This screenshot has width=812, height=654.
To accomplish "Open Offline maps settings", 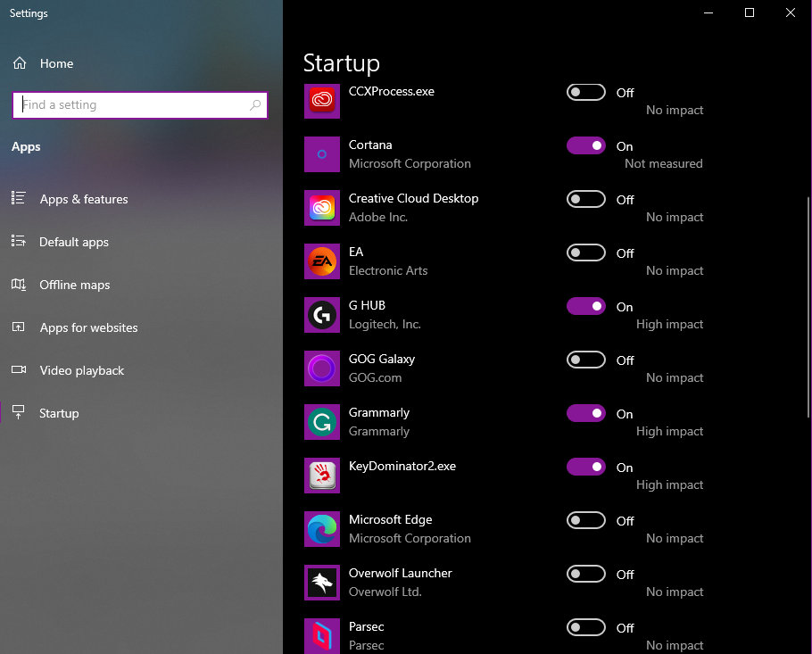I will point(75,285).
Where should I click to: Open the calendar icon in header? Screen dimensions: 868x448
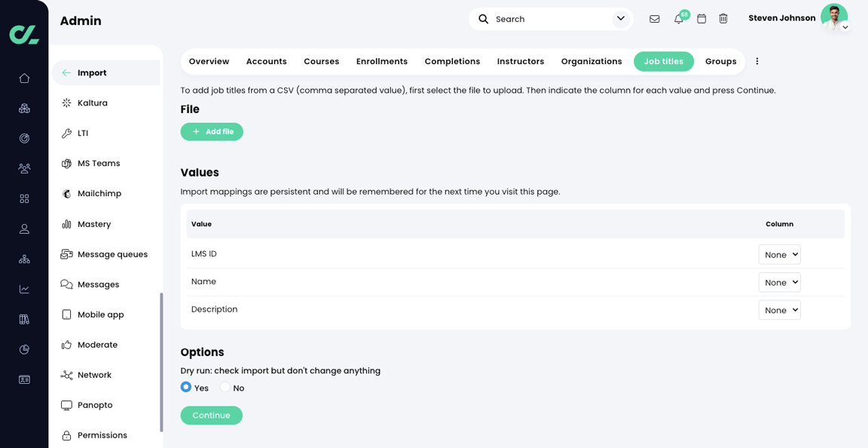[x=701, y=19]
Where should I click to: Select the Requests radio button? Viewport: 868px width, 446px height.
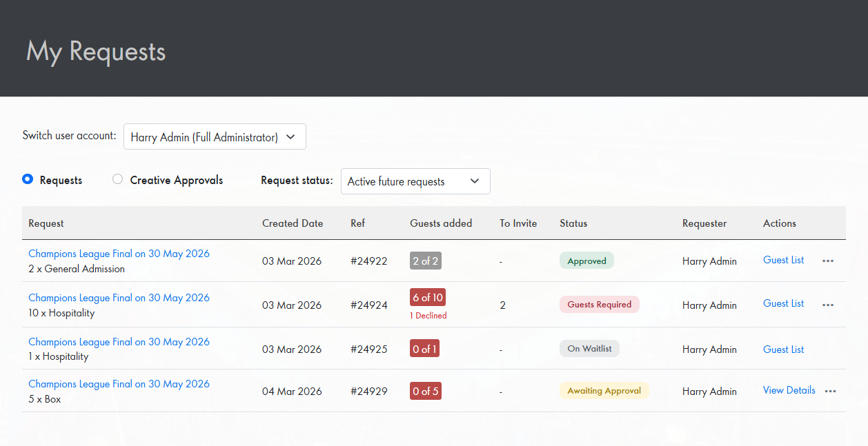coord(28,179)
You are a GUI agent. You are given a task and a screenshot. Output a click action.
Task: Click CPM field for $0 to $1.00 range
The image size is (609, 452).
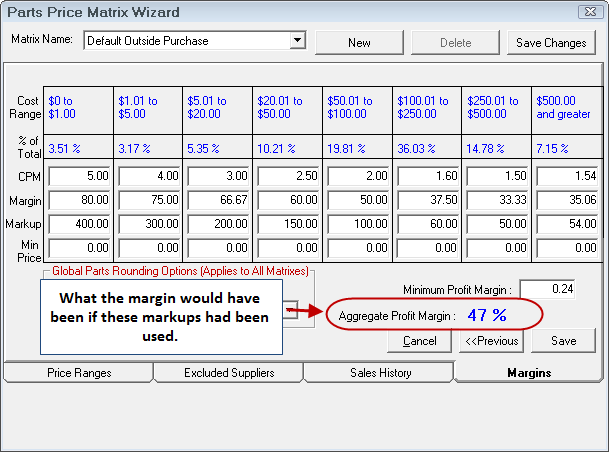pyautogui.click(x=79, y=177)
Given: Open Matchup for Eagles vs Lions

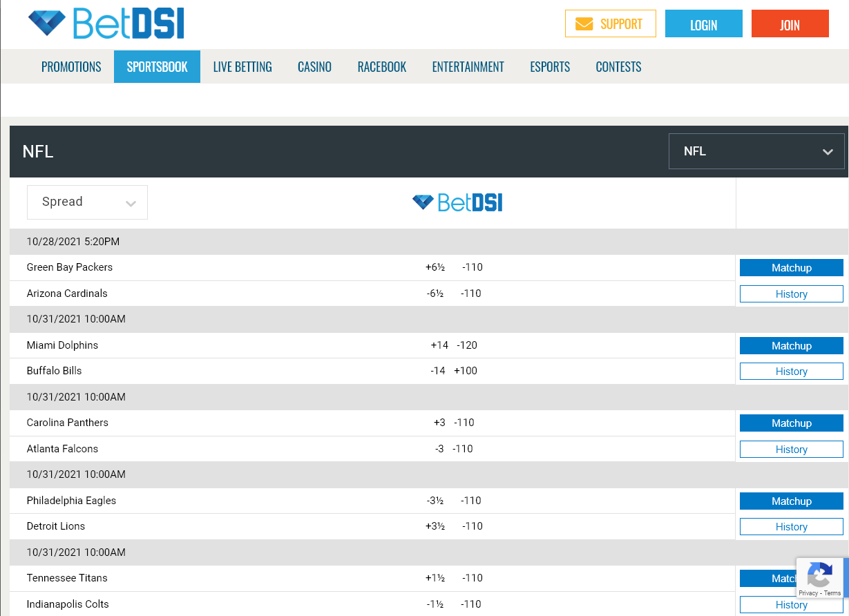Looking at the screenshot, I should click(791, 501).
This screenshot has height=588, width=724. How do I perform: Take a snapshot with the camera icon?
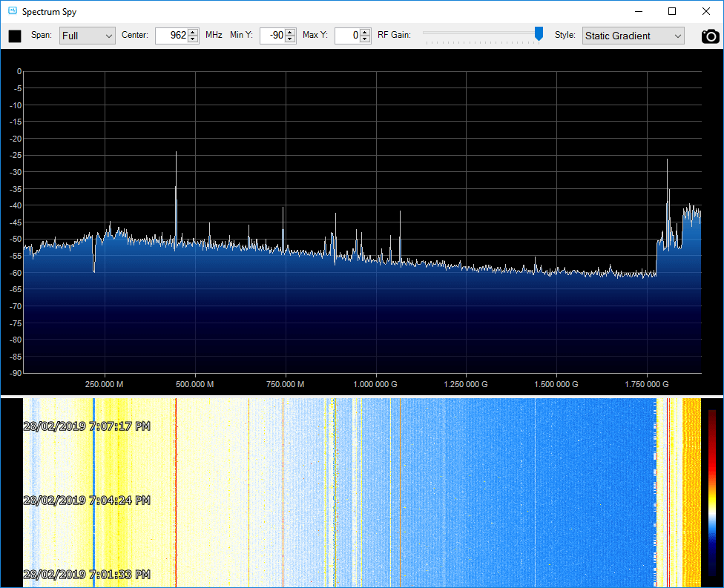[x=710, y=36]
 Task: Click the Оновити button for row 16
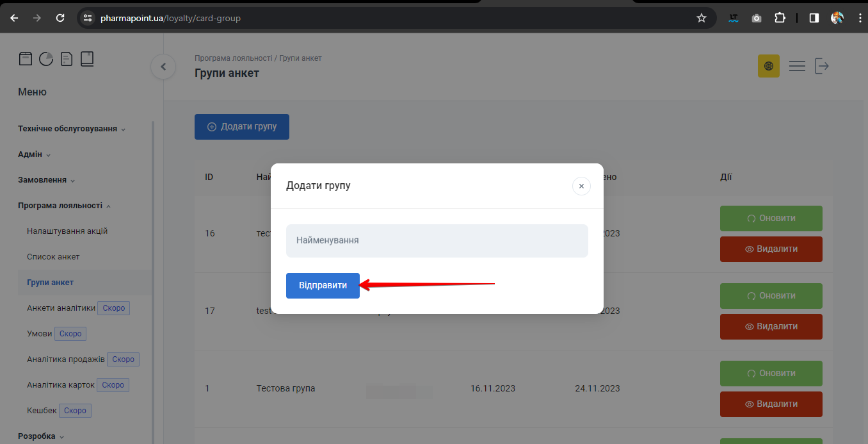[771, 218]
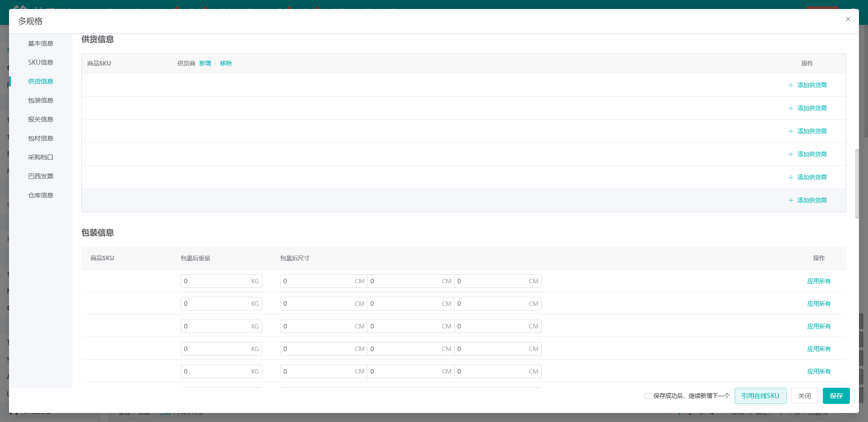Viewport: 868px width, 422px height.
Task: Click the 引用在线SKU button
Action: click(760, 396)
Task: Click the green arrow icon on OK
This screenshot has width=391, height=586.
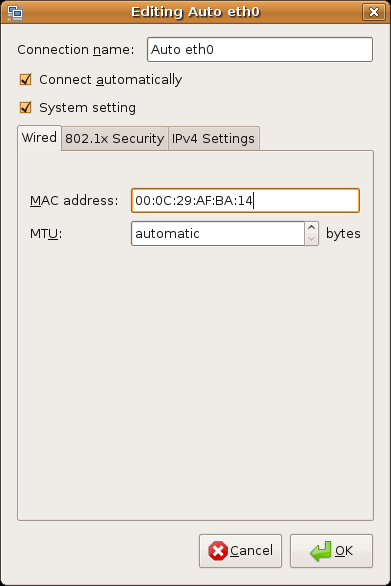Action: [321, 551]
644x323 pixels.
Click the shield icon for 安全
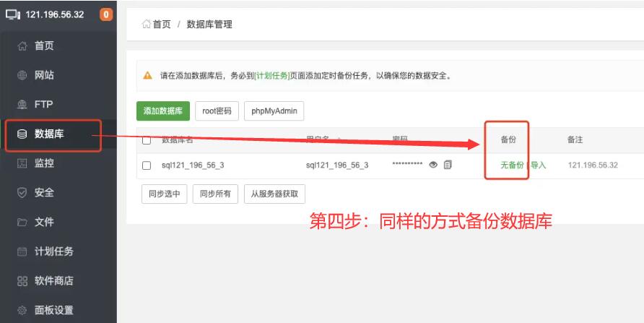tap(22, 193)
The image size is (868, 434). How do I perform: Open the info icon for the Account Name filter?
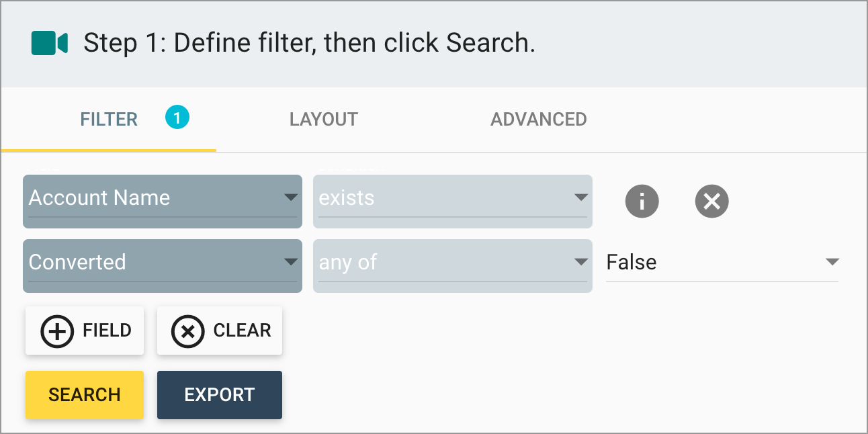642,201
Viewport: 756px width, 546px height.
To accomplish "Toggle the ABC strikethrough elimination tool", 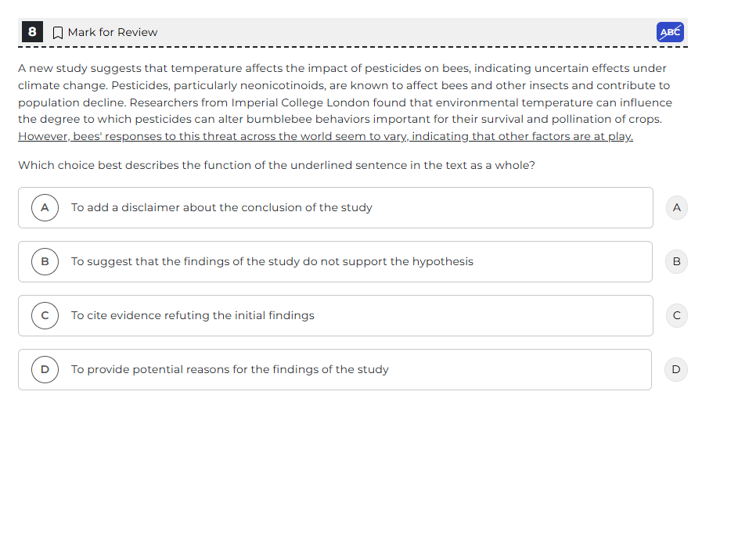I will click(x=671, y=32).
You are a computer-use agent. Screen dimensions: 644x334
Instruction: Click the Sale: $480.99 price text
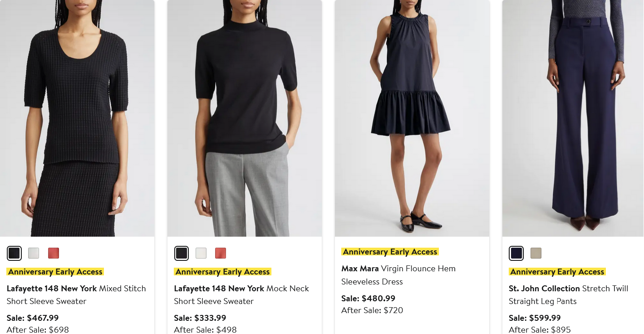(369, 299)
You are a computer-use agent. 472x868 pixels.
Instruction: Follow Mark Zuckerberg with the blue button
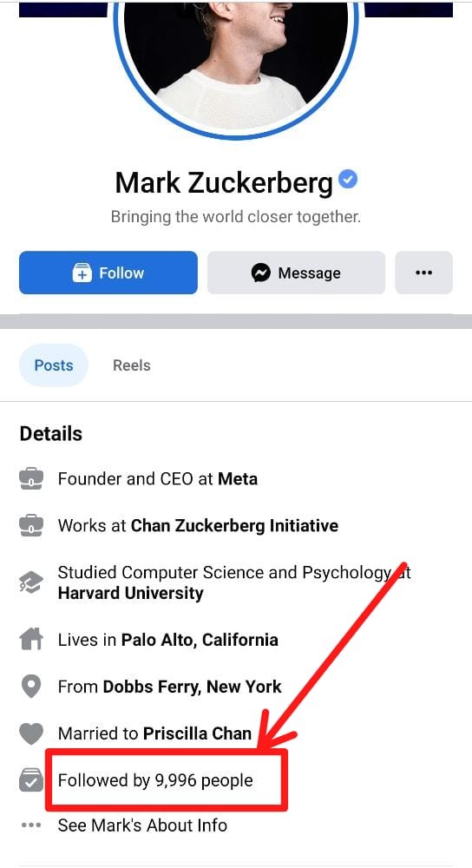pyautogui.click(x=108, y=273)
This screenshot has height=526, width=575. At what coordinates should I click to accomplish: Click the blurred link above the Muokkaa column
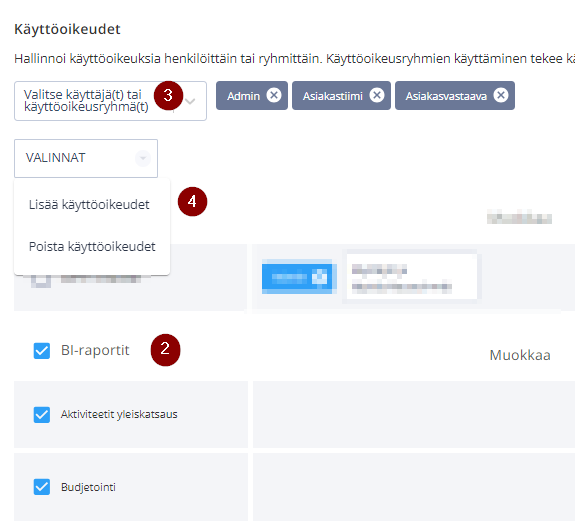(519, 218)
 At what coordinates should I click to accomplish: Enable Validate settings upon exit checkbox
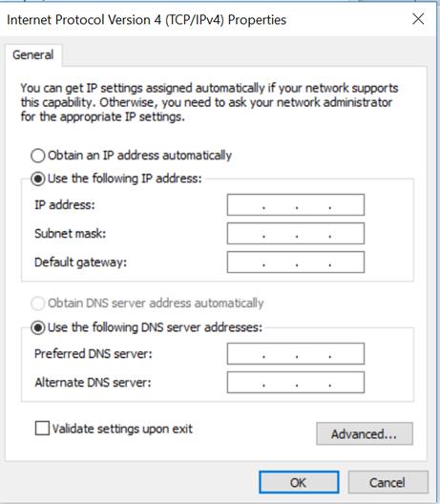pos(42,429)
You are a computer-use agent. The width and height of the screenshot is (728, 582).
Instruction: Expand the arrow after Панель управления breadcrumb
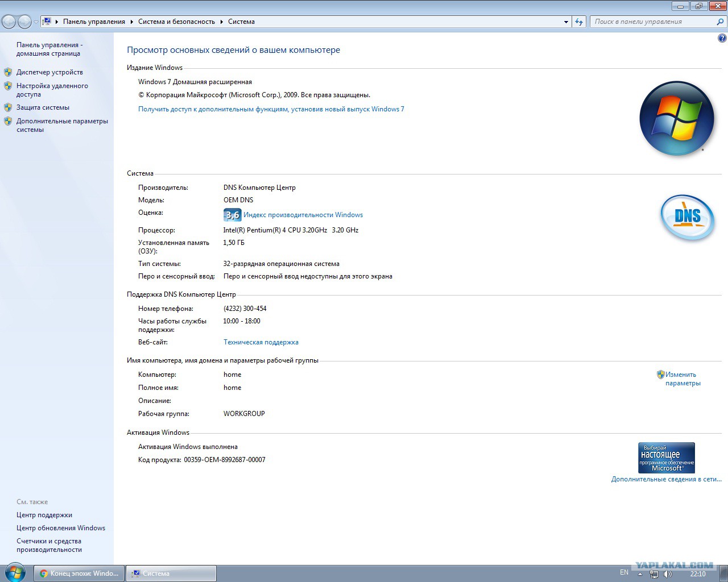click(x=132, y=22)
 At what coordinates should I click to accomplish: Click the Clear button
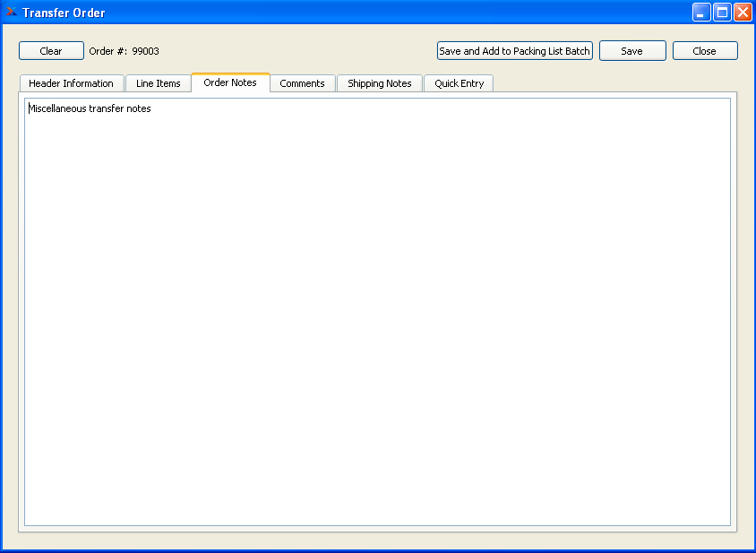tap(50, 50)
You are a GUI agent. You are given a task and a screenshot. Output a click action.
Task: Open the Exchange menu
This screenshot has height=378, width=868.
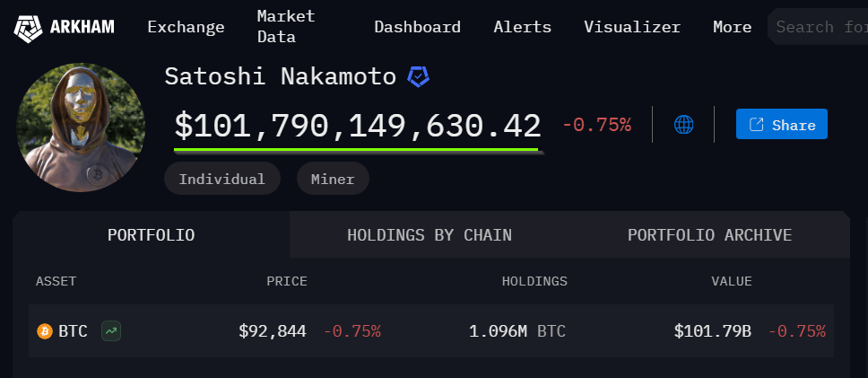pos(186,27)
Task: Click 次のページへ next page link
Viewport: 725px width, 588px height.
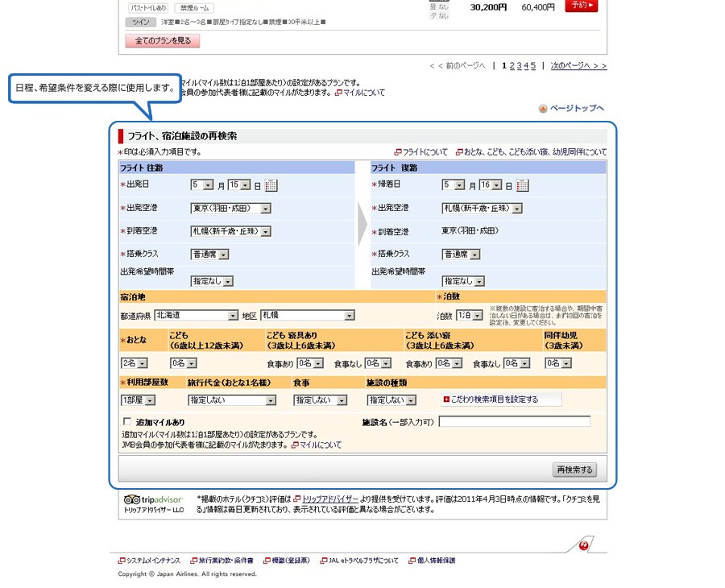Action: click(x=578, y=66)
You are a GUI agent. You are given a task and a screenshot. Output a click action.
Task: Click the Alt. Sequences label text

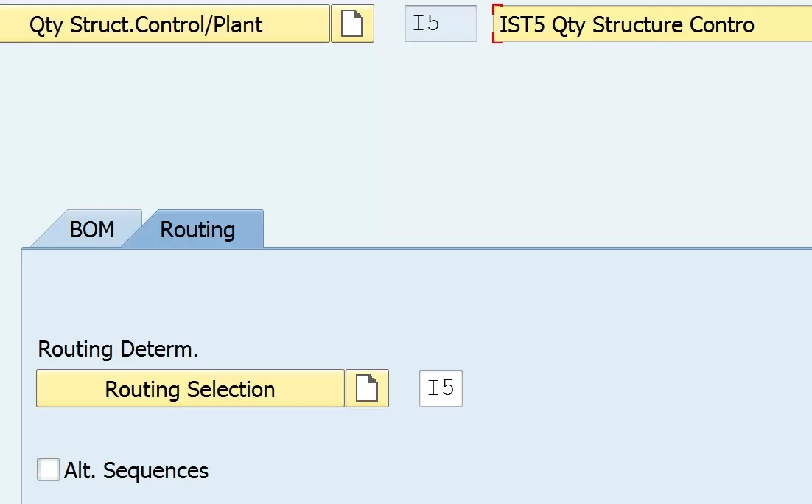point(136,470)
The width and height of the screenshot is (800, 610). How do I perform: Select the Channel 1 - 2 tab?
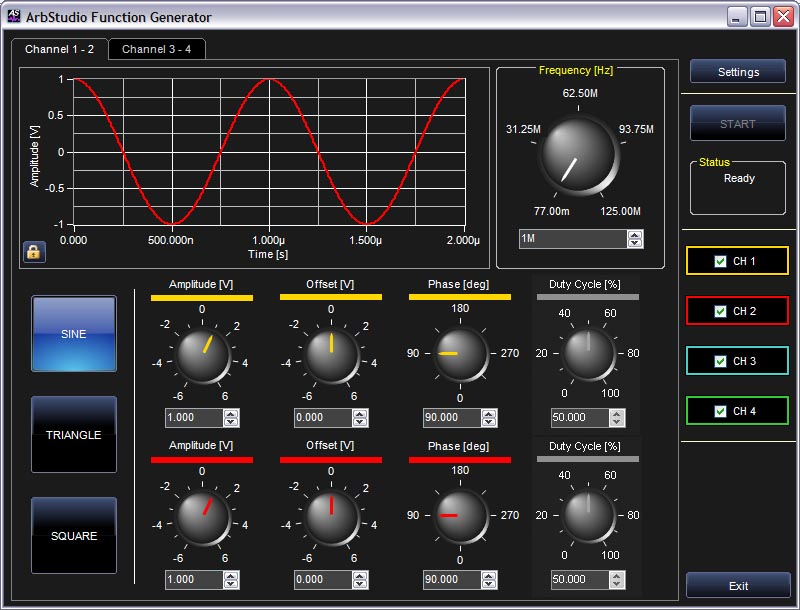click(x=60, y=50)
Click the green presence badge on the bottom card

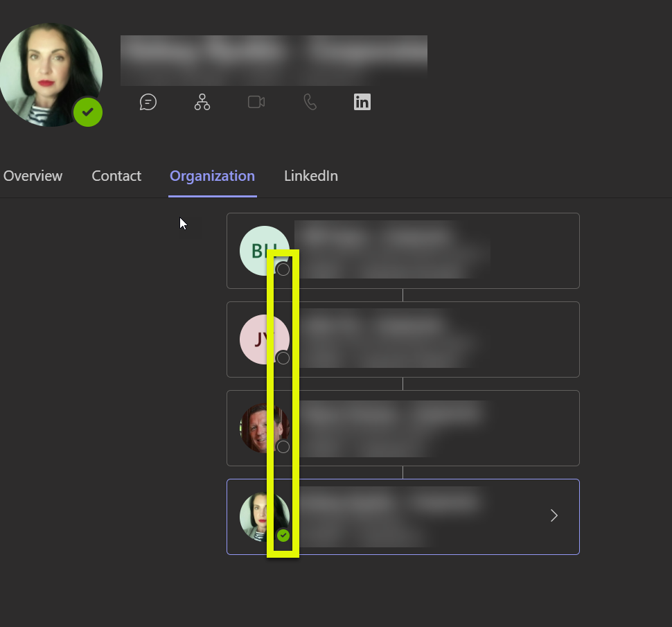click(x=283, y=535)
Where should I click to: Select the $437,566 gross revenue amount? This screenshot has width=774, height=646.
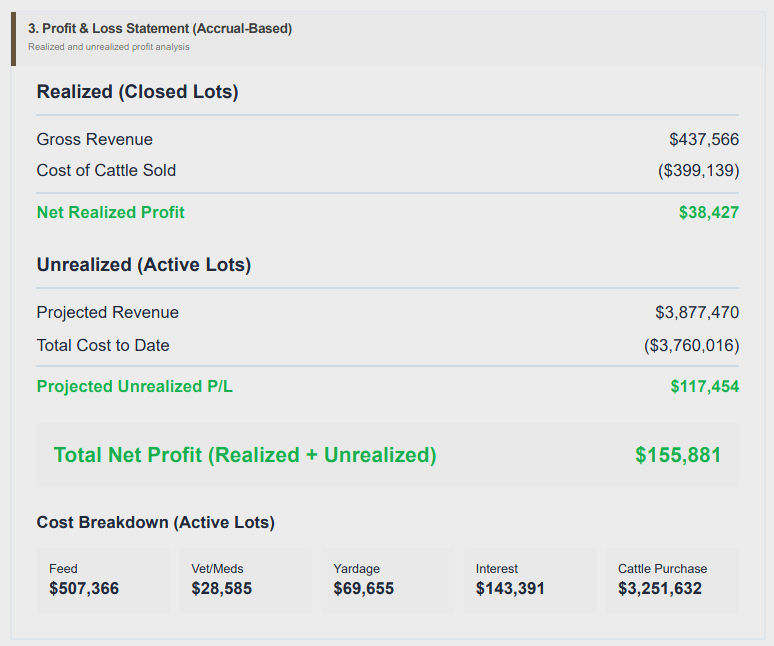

****************************************

Your answer should be every line from the material above in which the word "pixels" appears.

644x323 pixels.
You are a computer-use agent. 472x868 pixels.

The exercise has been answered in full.